DATA FOR PROCESSING:
□ □ □ □

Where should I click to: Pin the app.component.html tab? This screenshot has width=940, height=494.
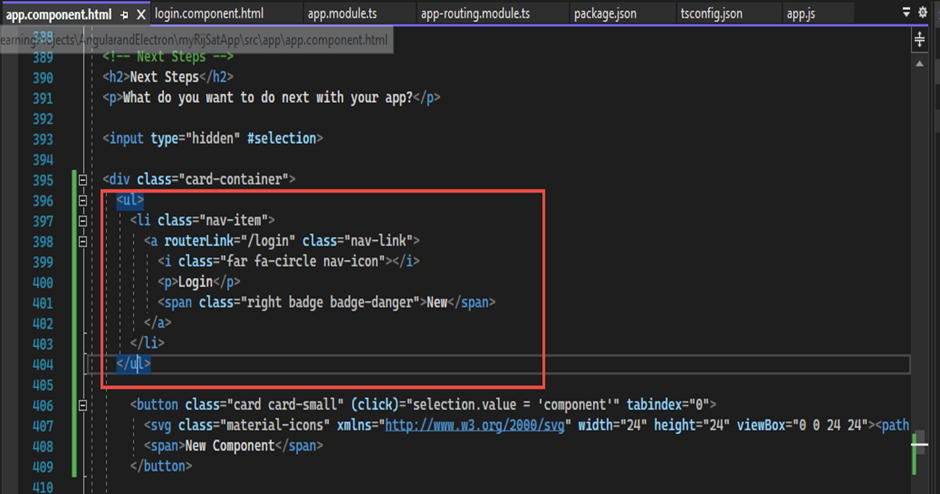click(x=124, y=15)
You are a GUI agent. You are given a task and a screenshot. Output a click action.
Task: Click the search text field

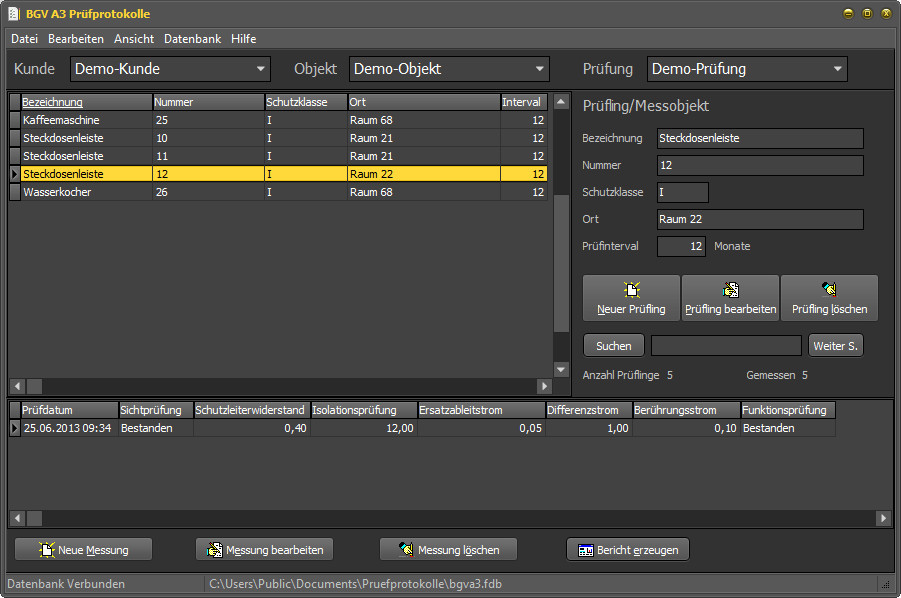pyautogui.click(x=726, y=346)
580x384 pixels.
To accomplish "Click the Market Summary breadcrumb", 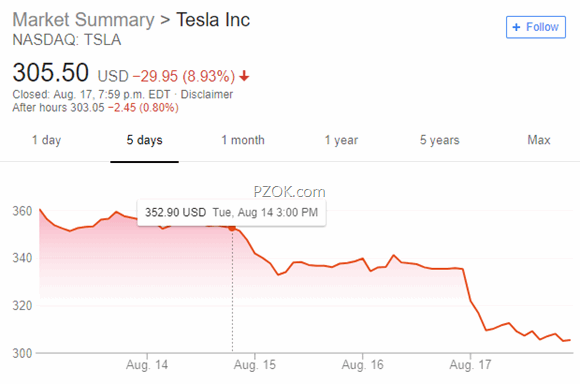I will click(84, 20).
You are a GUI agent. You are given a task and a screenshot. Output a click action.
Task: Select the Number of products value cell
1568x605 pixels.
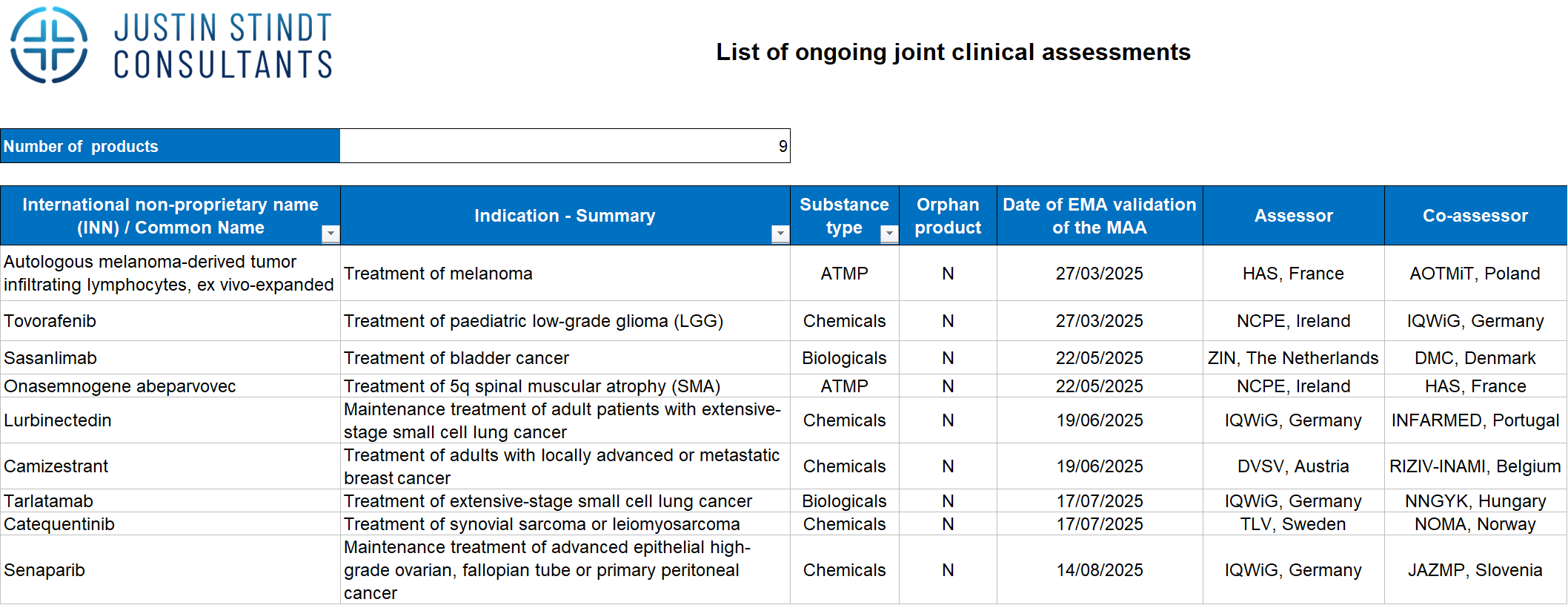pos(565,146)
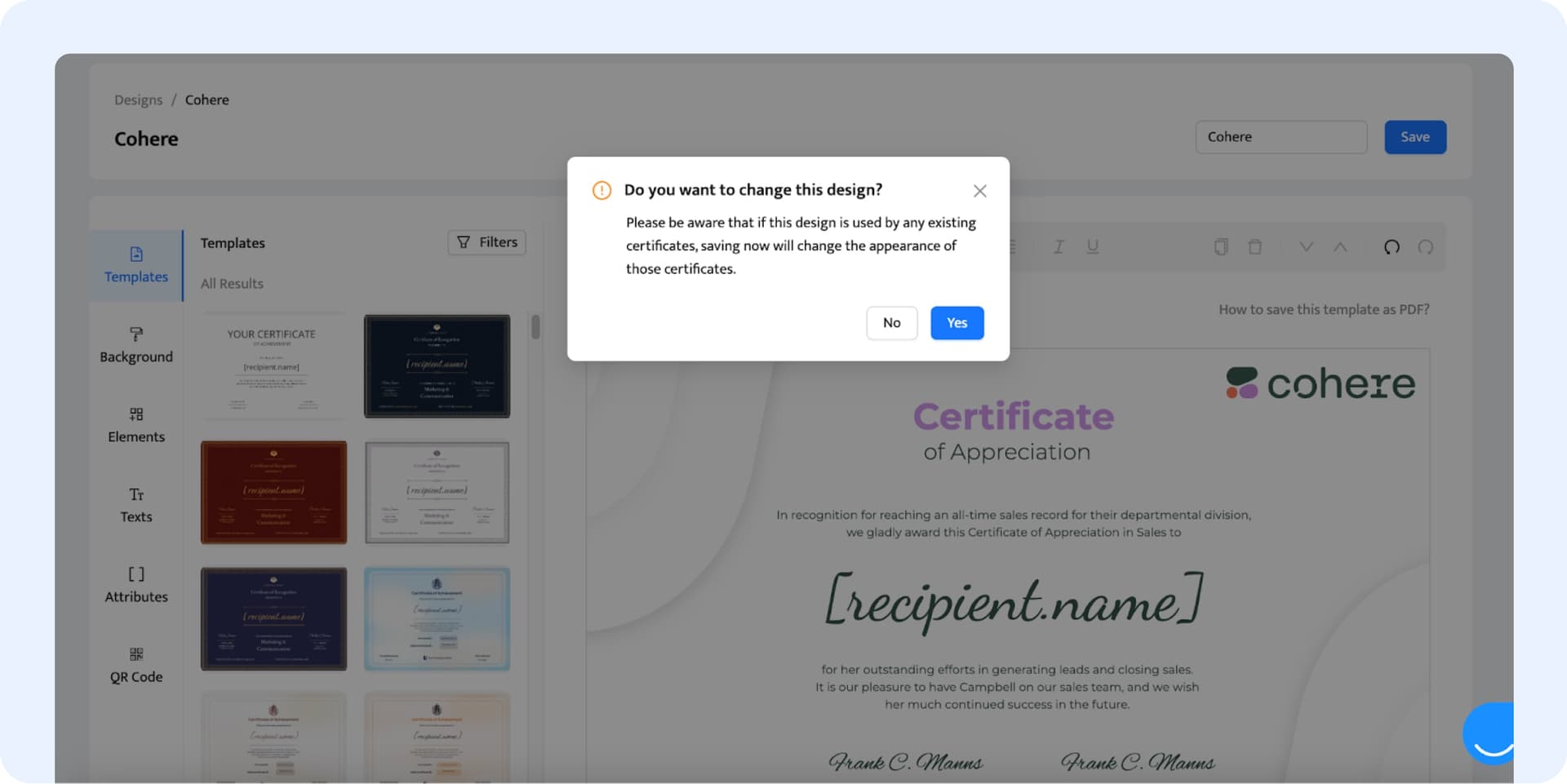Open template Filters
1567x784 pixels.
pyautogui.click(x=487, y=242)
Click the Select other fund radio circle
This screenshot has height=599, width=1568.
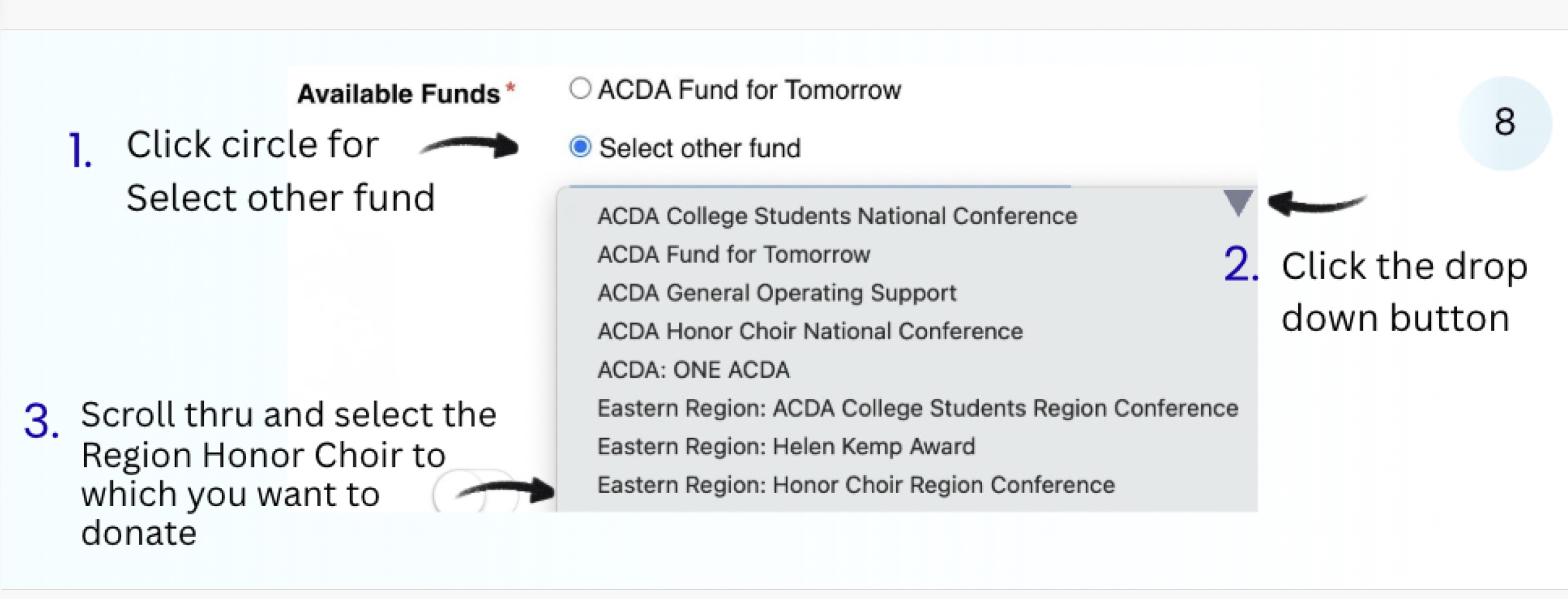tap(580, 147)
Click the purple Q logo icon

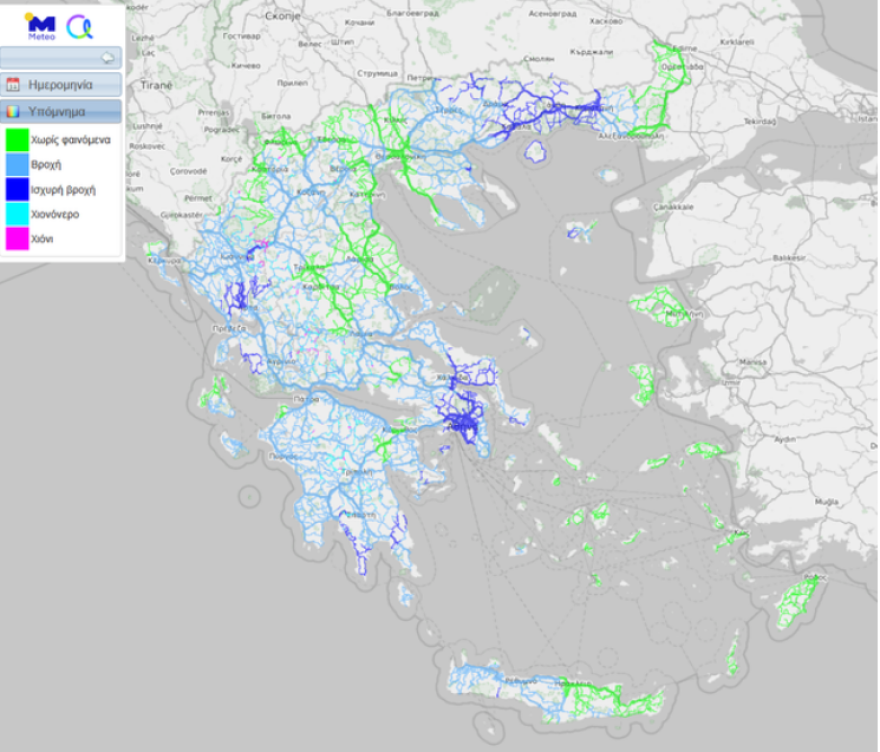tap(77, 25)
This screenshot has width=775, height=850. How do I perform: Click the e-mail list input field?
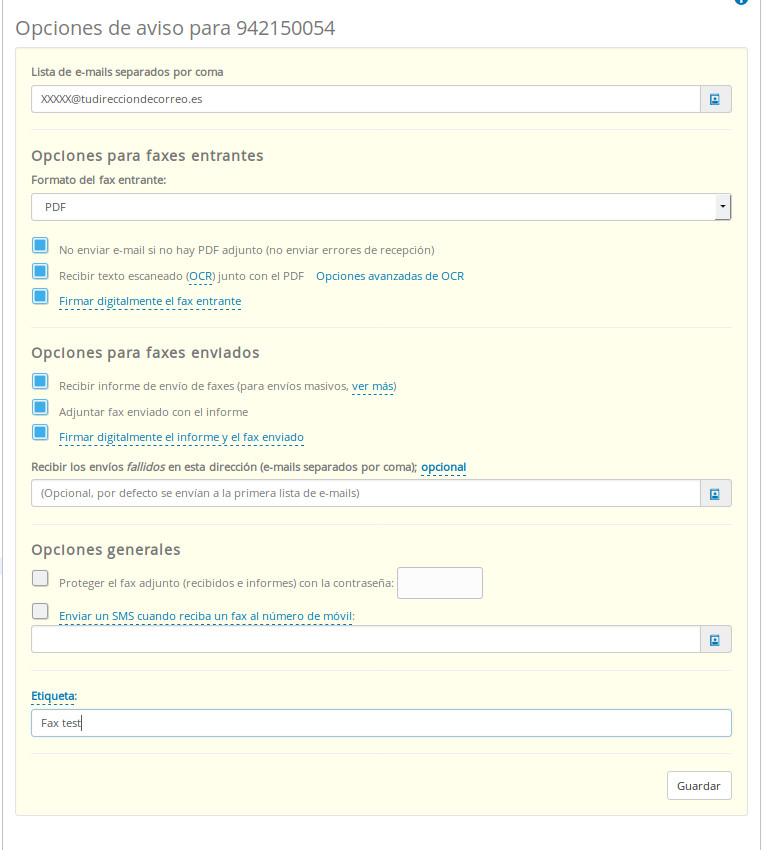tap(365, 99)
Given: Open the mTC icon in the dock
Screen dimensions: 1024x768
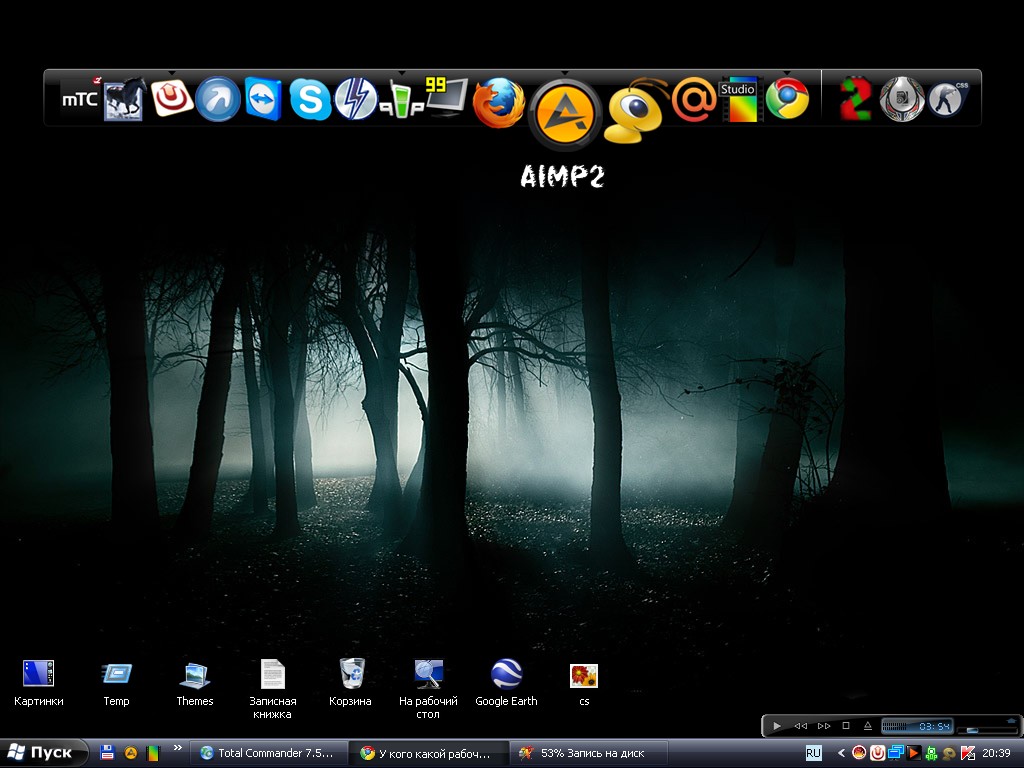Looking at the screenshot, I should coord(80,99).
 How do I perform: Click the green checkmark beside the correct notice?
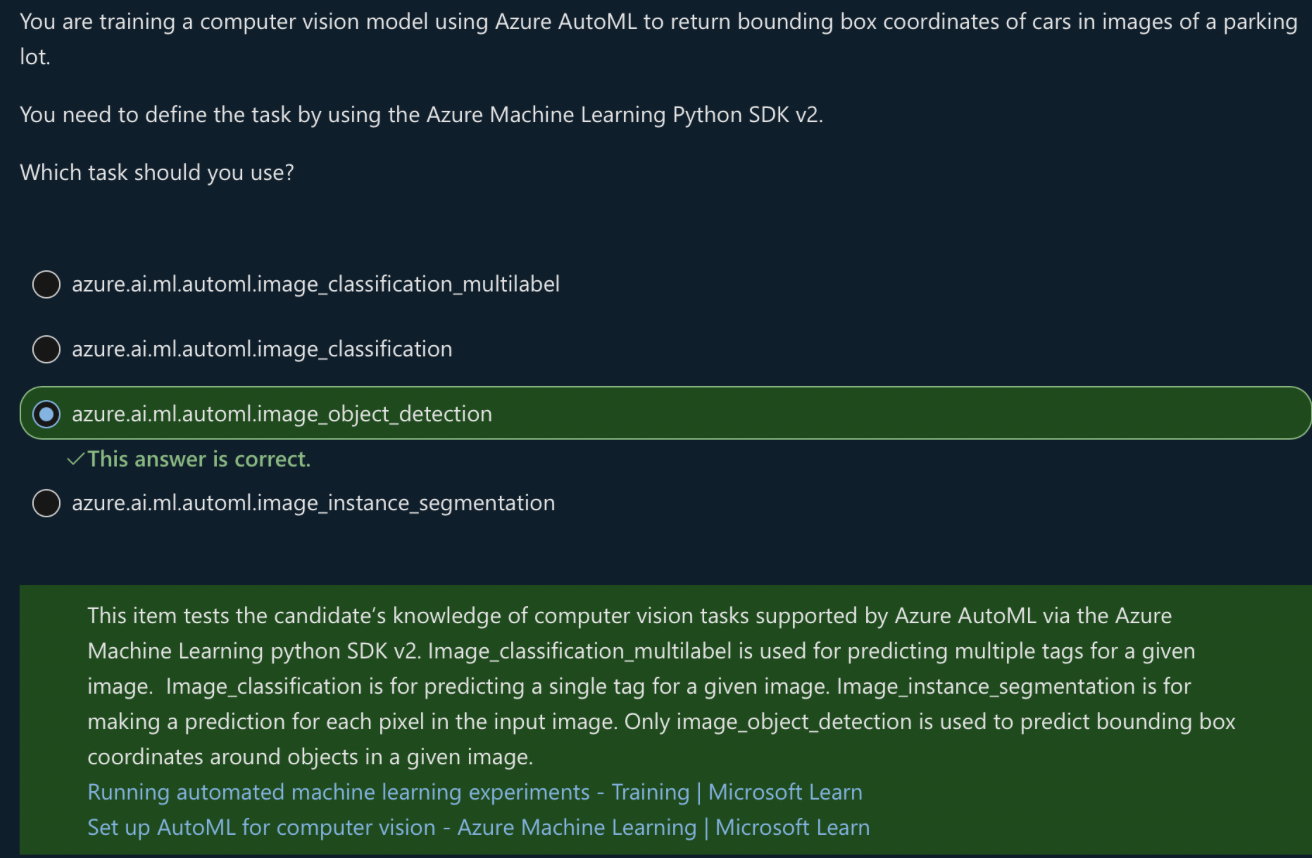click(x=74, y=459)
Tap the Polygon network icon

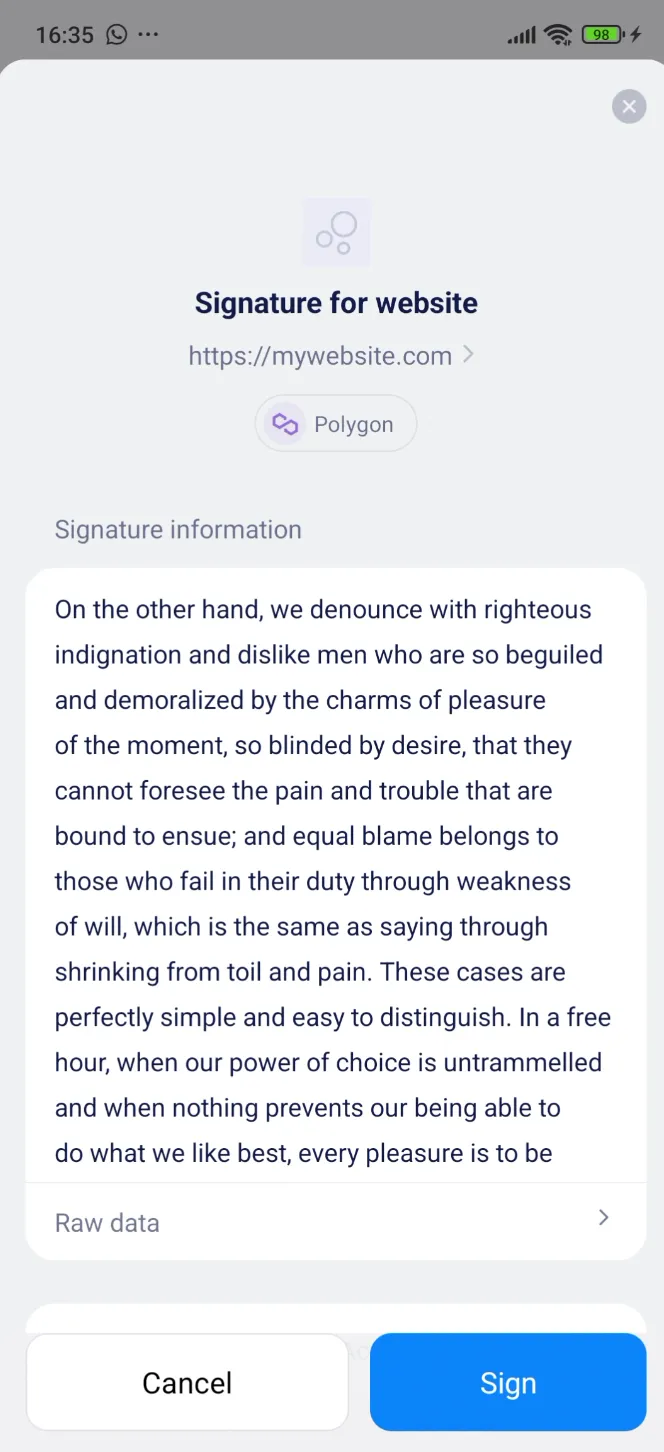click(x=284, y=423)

□ □ □ □

ASSIGNED TASK: Lines from the one containing "How do I perform: Click the green" through the end of the listing, both included, are to be restated exactly, and pictures are to be left out.

RESULT FOR THIS EXERCISE:
 How do I perform: Click the green checkmark beside the correct notice?
click(x=74, y=459)
Tap the Polygon network icon

click(x=284, y=423)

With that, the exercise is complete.